ABOUT THIS TASK - Copy exactly the stretch of data below from the line with "At what coordinates should I click to accomplish: Click the 'Sac" through the line with "Click the output", including both of those lines.

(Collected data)
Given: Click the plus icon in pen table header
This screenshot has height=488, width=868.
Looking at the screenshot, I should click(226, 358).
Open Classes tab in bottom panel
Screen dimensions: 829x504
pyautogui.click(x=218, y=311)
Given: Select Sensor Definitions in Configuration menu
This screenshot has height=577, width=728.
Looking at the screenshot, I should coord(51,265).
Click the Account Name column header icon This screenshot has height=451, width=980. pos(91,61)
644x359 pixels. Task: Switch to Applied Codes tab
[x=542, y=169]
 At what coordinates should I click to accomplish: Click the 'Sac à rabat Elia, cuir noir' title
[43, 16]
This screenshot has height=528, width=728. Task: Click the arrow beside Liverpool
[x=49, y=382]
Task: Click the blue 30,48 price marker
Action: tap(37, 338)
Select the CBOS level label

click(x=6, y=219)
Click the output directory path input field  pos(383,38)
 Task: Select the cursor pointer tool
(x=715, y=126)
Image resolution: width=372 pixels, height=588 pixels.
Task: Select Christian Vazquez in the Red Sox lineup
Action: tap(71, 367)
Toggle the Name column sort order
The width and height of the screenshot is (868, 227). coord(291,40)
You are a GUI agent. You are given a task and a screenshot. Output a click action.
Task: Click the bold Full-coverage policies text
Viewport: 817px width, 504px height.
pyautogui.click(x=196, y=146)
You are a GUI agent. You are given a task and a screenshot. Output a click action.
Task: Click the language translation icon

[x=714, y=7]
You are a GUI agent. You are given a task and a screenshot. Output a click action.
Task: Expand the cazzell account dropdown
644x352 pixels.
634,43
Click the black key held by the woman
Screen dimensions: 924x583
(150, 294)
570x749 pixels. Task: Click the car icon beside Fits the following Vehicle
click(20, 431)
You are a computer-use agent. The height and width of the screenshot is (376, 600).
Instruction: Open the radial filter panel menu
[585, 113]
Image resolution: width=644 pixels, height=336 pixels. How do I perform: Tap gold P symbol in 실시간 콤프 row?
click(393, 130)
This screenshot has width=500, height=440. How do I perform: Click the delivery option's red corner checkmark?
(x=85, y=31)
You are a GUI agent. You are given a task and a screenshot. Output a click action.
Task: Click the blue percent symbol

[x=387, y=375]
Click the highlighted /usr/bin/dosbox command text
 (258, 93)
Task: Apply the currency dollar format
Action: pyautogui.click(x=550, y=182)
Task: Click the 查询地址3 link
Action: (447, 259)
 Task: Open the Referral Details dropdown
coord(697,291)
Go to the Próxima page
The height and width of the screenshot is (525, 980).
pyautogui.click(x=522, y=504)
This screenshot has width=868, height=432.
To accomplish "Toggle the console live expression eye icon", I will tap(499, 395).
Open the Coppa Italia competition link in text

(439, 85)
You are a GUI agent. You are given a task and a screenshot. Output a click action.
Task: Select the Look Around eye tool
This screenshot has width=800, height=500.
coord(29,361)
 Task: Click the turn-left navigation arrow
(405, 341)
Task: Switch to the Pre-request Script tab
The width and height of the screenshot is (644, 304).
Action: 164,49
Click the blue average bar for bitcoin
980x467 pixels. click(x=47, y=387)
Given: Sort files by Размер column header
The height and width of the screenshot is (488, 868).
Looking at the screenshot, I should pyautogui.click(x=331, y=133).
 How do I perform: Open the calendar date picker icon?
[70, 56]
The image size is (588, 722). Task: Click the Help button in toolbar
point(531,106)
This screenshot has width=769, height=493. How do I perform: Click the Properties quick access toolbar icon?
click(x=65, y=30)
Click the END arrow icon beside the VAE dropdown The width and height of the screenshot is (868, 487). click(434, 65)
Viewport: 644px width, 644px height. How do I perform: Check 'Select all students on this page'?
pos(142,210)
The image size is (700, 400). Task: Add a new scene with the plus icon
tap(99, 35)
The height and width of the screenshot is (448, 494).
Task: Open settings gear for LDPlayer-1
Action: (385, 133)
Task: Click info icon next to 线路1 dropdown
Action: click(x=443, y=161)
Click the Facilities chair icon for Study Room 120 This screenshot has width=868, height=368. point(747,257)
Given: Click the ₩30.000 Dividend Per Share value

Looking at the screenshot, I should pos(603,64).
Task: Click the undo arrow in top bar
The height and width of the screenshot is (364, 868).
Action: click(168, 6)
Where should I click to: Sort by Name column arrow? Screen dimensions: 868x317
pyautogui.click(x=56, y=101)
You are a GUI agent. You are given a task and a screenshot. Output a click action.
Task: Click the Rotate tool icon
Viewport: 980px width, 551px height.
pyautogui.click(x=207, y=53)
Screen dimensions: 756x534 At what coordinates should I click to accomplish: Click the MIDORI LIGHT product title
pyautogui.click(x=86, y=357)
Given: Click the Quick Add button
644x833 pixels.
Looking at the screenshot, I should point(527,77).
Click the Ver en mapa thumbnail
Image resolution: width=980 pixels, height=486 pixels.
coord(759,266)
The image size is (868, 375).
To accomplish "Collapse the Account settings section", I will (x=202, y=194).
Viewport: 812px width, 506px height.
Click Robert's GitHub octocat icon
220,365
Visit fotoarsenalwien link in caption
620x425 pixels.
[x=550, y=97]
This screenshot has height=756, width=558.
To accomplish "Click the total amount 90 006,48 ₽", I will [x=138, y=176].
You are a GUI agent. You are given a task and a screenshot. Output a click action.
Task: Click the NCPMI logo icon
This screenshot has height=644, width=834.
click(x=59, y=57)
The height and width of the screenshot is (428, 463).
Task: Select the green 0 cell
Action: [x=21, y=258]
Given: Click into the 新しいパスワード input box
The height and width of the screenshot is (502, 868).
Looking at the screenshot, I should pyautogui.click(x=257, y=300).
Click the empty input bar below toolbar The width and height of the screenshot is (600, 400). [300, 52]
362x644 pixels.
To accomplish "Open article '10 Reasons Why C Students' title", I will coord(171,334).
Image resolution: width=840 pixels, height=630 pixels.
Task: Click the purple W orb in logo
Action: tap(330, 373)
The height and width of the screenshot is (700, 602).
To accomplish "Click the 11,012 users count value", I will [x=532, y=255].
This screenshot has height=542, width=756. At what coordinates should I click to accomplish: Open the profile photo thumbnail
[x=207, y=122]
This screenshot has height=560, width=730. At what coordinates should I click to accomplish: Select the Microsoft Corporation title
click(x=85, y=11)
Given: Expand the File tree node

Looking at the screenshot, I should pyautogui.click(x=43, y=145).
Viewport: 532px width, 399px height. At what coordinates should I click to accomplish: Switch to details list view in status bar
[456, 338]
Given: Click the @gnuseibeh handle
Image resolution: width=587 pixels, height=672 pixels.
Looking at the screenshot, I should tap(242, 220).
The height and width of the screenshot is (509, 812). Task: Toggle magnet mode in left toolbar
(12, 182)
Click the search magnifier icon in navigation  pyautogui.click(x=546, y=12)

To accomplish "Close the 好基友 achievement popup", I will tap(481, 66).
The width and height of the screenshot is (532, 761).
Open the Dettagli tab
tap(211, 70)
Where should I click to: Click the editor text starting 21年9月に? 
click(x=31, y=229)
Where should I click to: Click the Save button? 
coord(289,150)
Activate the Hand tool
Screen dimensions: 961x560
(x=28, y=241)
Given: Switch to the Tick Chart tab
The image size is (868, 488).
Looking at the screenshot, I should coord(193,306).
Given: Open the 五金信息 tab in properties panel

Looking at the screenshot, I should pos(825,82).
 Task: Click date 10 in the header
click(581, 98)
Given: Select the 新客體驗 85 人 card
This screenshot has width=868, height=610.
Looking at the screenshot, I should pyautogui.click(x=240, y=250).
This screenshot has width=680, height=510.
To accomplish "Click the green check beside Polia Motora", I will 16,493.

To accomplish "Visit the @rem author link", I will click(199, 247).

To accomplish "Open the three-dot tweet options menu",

WRITTEN REPLY -
 At what coordinates should I click to accomplish: Click the 'Sac à rabat Elia, cuir noir' title
[43, 16]
This screenshot has height=528, width=728. Task: Click the arrow beside Liverpool
[x=49, y=382]
Task: Click the blue 30,48 price marker
Action: tap(37, 338)
Select the CBOS level label

click(x=6, y=219)
Click the output directory path input field  pos(383,38)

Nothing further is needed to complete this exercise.